Pull every line with "field" from the data below and copy it.

EXERCISE INPUT —
▼

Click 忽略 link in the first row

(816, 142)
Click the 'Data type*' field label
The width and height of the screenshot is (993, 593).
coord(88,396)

▲
▼

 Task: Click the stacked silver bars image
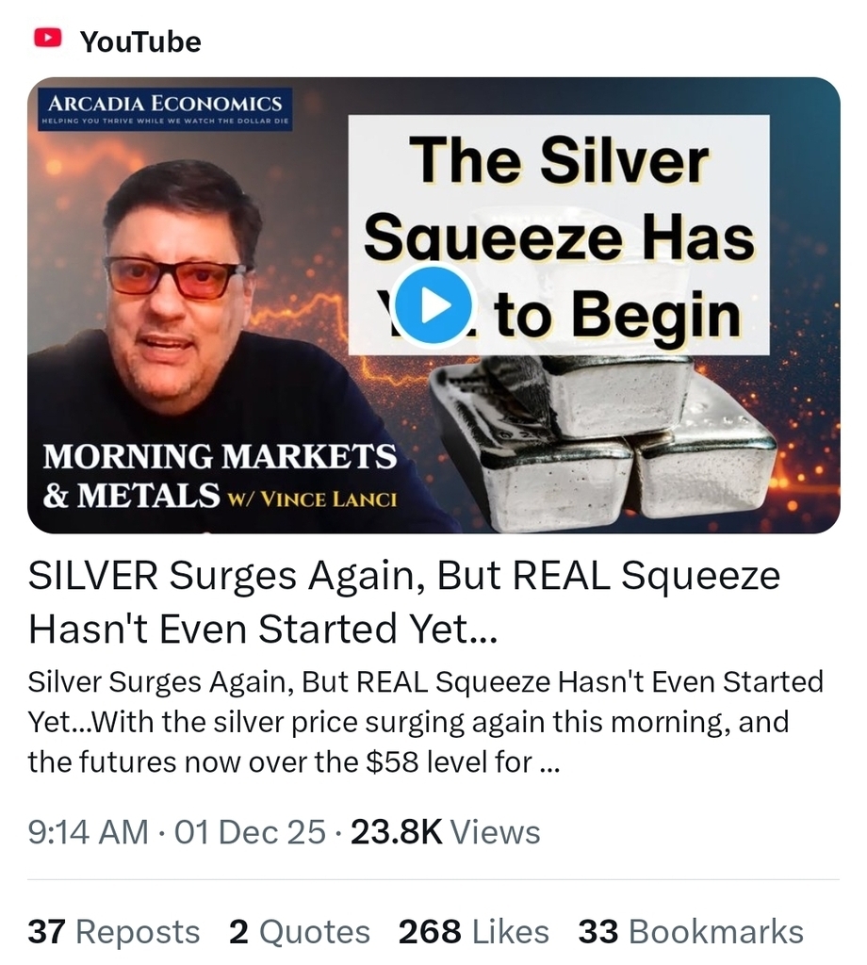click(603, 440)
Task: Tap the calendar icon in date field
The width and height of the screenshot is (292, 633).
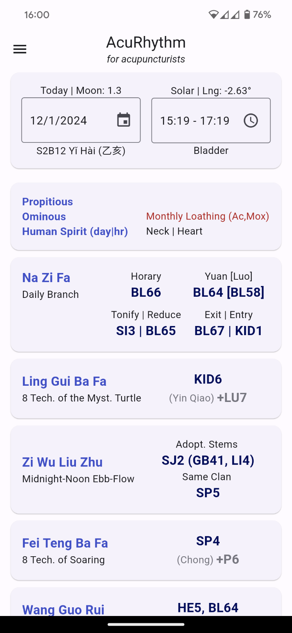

▲

ANSWER SECTION —
Click the 'Data type*' field label
Task: Tap the calendar icon in date field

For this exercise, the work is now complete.